### TASK INSTRUCTIONS
How many lines in the records below contain the word "height"? Reply with only the number.

Data entries
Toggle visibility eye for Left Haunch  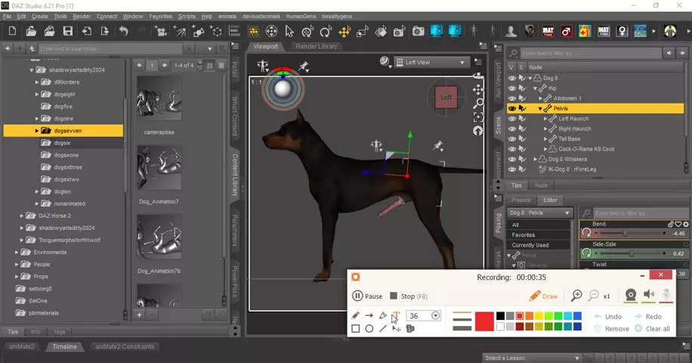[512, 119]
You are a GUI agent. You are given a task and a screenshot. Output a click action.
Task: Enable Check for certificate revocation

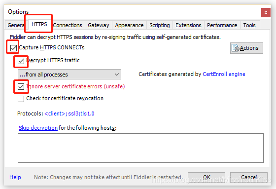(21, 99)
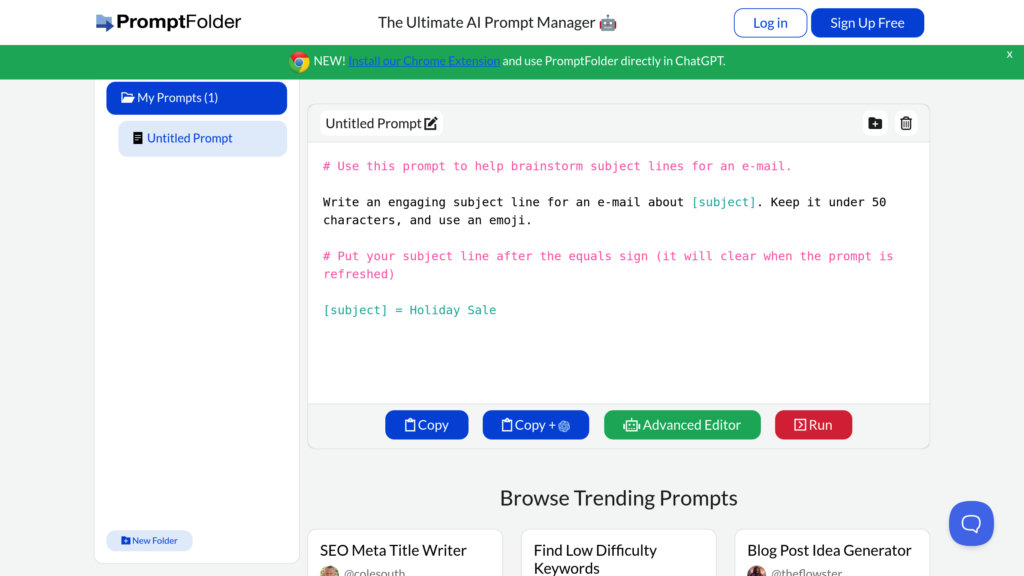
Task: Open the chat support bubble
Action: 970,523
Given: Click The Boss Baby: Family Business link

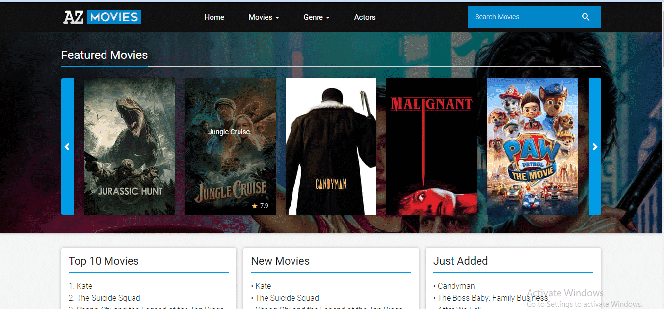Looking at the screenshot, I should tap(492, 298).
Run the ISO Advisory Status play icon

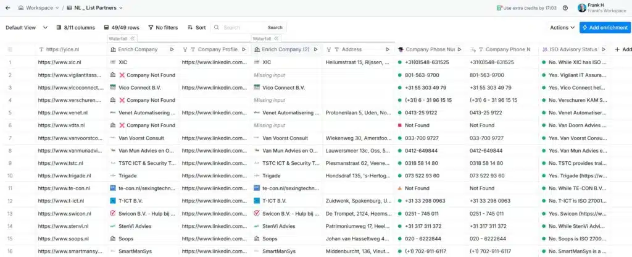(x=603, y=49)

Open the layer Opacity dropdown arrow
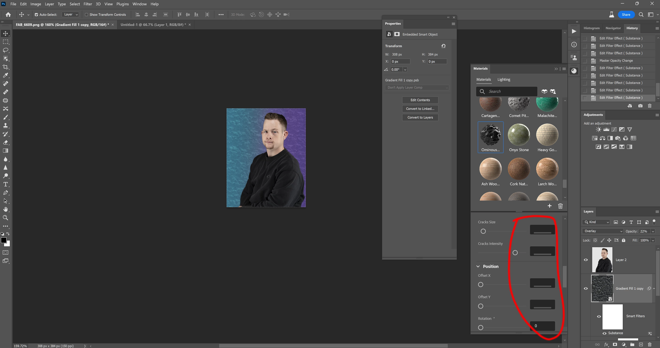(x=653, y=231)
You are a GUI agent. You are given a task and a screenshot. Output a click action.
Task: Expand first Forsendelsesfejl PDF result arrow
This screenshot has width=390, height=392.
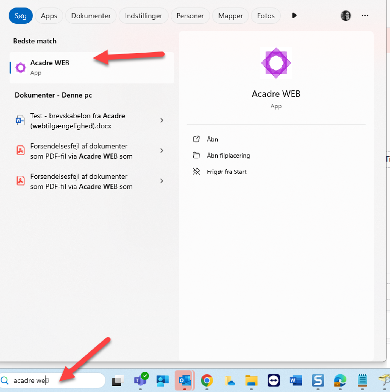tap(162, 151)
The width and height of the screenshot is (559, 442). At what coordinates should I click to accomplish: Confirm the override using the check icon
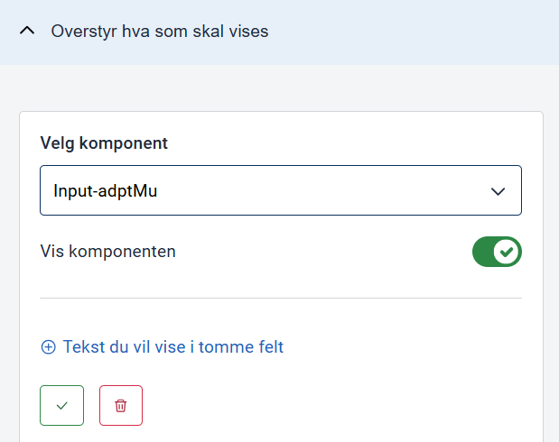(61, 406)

### TASK RESPONSE
2